[Source data]
— START —

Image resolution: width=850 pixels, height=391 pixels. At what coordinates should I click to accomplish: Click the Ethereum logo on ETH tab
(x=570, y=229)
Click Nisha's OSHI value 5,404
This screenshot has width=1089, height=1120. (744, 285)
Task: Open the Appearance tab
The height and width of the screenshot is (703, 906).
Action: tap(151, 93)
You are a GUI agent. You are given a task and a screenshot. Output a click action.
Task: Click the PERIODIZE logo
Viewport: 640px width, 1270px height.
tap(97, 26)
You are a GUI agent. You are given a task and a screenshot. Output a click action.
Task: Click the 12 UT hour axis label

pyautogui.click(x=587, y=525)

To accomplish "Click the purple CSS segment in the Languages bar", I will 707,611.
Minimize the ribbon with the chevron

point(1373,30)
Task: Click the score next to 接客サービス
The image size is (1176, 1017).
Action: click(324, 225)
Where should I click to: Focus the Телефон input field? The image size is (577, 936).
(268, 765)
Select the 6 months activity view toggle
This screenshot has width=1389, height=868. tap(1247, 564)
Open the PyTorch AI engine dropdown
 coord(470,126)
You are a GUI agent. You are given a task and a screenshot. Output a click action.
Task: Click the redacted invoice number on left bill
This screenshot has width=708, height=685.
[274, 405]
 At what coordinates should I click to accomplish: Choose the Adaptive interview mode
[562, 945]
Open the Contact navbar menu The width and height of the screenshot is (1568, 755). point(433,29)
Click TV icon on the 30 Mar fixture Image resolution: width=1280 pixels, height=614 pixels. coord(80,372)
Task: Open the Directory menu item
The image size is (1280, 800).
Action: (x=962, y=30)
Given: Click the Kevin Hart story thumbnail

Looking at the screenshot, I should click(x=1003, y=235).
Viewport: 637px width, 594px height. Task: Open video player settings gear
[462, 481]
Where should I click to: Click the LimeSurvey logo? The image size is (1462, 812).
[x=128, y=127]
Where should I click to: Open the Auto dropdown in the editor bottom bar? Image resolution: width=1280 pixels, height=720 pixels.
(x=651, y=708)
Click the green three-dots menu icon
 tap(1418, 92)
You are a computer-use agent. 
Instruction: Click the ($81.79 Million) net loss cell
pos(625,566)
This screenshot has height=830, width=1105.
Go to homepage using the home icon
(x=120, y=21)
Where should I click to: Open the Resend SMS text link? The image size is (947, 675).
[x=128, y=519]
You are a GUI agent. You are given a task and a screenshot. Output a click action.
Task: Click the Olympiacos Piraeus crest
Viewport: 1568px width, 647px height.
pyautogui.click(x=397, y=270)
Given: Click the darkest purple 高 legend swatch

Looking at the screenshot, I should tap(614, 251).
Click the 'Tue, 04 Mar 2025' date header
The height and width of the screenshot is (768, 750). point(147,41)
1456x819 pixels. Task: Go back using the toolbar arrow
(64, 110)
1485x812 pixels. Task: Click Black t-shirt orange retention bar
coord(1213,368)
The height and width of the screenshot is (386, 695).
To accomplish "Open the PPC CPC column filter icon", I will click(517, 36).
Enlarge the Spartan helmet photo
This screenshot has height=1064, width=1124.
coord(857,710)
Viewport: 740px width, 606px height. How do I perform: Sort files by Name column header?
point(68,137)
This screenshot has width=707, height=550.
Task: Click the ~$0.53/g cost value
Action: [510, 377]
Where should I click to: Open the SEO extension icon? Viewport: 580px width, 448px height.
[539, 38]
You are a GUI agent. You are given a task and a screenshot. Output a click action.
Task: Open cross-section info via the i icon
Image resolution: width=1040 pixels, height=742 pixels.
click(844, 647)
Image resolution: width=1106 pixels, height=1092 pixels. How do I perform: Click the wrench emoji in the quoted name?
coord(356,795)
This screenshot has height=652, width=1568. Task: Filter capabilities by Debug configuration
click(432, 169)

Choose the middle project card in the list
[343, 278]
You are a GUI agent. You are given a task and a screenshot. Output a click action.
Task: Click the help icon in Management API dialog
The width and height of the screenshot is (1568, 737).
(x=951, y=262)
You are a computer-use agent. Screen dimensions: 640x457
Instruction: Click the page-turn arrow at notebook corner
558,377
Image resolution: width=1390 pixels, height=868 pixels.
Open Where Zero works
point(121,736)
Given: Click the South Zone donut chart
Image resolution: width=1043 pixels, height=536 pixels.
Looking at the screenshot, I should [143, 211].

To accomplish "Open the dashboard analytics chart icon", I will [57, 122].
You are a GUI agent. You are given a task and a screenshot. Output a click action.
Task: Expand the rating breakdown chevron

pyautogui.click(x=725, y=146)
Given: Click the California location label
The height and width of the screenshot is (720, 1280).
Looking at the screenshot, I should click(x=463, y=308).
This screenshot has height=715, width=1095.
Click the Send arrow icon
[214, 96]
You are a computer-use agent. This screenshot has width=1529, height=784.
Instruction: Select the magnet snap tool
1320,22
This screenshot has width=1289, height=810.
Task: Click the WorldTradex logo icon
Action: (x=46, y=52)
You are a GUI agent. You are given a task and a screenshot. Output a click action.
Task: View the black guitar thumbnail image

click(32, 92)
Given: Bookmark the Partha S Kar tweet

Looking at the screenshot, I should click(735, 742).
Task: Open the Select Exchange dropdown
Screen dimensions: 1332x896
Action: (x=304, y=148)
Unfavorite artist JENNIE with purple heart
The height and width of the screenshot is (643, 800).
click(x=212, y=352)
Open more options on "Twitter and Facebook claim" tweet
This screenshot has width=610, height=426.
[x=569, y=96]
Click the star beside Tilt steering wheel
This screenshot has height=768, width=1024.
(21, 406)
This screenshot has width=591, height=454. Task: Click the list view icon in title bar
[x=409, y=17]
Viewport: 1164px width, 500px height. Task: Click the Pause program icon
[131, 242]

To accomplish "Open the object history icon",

— END —

» **AIM**: Reproduce the material above word for word, from its first line through its last.

» **WRITTEN REPLY**:
Image resolution: width=850 pixels, height=391 pixels. At what coordinates should I click to accomplish: Click the Ethereum logo on ETH tab
(x=570, y=229)
Click Nisha's OSHI value 5,404
This screenshot has width=1089, height=1120. (744, 285)
Task: Open the Appearance tab
The height and width of the screenshot is (703, 906).
Action: tap(151, 93)
You are a GUI agent. You are given a task and a screenshot. Output a click action.
Task: Click the PERIODIZE logo
Viewport: 640px width, 1270px height.
tap(97, 26)
You are a GUI agent. You are given a task and a screenshot. Output a click action.
Task: Click the 12 UT hour axis label

pyautogui.click(x=587, y=525)

To accomplish "Click the purple CSS segment in the Languages bar", I will 707,611.
Minimize the ribbon with the chevron

point(1373,30)
Task: Click the score next to 接客サービス
The image size is (1176, 1017).
Action: click(324, 225)
Where should I click to: Focus the Телефон input field? The image size is (577, 936).
(268, 765)
Select the 6 months activity view toggle
This screenshot has width=1389, height=868. tap(1247, 564)
Open the PyTorch AI engine dropdown
 coord(470,126)
You are a GUI agent. You are given a task and a screenshot. Output a click action.
Task: Click the redacted invoice number on left bill
This screenshot has width=708, height=685.
[274, 405]
 At what coordinates should I click to accomplish: Choose the Adaptive interview mode
[562, 945]
Open the Contact navbar menu The width and height of the screenshot is (1568, 755). point(433,29)
Click TV icon on the 30 Mar fixture Image resolution: width=1280 pixels, height=614 pixels. coord(80,372)
Task: Open the Directory menu item
The image size is (1280, 800).
Action: (x=962, y=30)
Given: Click the Kevin Hart story thumbnail

Looking at the screenshot, I should click(x=1003, y=235).
Viewport: 637px width, 594px height. Task: Open video player settings gear
[462, 481]
Where should I click to: Click the LimeSurvey logo? The image size is (1462, 812).
[x=128, y=127]
Where should I click to: Open the Auto dropdown in the editor bottom bar? Image resolution: width=1280 pixels, height=720 pixels.
(x=651, y=708)
Click the green three-dots menu icon
 tap(1418, 92)
You are a computer-use agent. 
Instruction: Click the ($81.79 Million) net loss cell
pos(625,566)
This screenshot has height=830, width=1105.
Go to homepage using the home icon
(x=120, y=21)
Where should I click to: Open the Resend SMS text link? The image size is (947, 675).
[x=128, y=519]
You are a GUI agent. You are given a task and a screenshot. Output a click action.
Task: Click the Olympiacos Piraeus crest
Viewport: 1568px width, 647px height.
pyautogui.click(x=397, y=270)
Given: Click the darkest purple 高 legend swatch

Looking at the screenshot, I should tap(614, 251).
Click the 'Tue, 04 Mar 2025' date header
The height and width of the screenshot is (768, 750). point(147,41)
1456x819 pixels. Task: Go back using the toolbar arrow
(64, 110)
1485x812 pixels. Task: Click Black t-shirt orange retention bar
coord(1213,368)
The height and width of the screenshot is (386, 695).
To accomplish "Open the PPC CPC column filter icon", I will click(517, 36).
Enlarge the Spartan helmet photo
This screenshot has height=1064, width=1124.
coord(857,710)
Viewport: 740px width, 606px height. How do I perform: Sort files by Name column header?
point(68,137)
This screenshot has width=707, height=550.
Task: Click the ~$0.53/g cost value
Action: [510, 377]
Where should I click to: Open the SEO extension icon? Viewport: 580px width, 448px height.
[539, 38]
You are a GUI agent. You are given a task and a screenshot. Output a click action.
Task: Open cross-section info via the i icon
Image resolution: width=1040 pixels, height=742 pixels.
click(844, 647)
Image resolution: width=1106 pixels, height=1092 pixels. How do I perform: Click the wrench emoji in the quoted name?
coord(356,795)
This screenshot has height=652, width=1568. Task: Filter capabilities by Debug configuration
click(432, 169)

Choose the middle project card in the list
[343, 278]
You are a GUI agent. You are given a task and a screenshot. Output a click action.
Task: Click the help icon in Management API dialog
The width and height of the screenshot is (1568, 737).
(x=951, y=262)
You are a computer-use agent. Screen dimensions: 640x457
Instruction: Click the page-turn arrow at notebook corner
558,377
Image resolution: width=1390 pixels, height=868 pixels.
Open Where Zero works
point(121,736)
Given: Click the South Zone donut chart
Image resolution: width=1043 pixels, height=536 pixels.
Looking at the screenshot, I should [143, 211].

To accomplish "Open the dashboard analytics chart icon", I will [57, 122].
You are a GUI agent. You are given a task and a screenshot. Output a click action.
Task: Expand the rating breakdown chevron

pyautogui.click(x=725, y=146)
Given: Click the California location label
The height and width of the screenshot is (720, 1280).
Looking at the screenshot, I should click(x=463, y=308).
This screenshot has height=715, width=1095.
Click the Send arrow icon
[214, 96]
You are a computer-use agent. This screenshot has width=1529, height=784.
Instruction: Select the magnet snap tool
1320,22
This screenshot has width=1289, height=810.
Task: Click the WorldTradex logo icon
Action: (x=46, y=52)
You are a GUI agent. You are given a task and a screenshot. Output a click action.
Task: View the black guitar thumbnail image

click(32, 92)
Given: Bookmark the Partha S Kar tweet

Looking at the screenshot, I should click(735, 742).
Task: Open the Select Exchange dropdown
Screen dimensions: 1332x896
Action: (x=304, y=148)
Unfavorite artist JENNIE with purple heart
The height and width of the screenshot is (643, 800).
click(x=212, y=352)
Open more options on "Twitter and Facebook claim" tweet
This screenshot has width=610, height=426.
[x=569, y=96]
Click the star beside Tilt steering wheel
This screenshot has height=768, width=1024.
(21, 406)
This screenshot has width=591, height=454. Task: Click the list view icon in title bar
[x=409, y=17]
Viewport: 1164px width, 500px height. Task: Click the Pause program icon
[131, 242]

To accomplish "Open the object history icon",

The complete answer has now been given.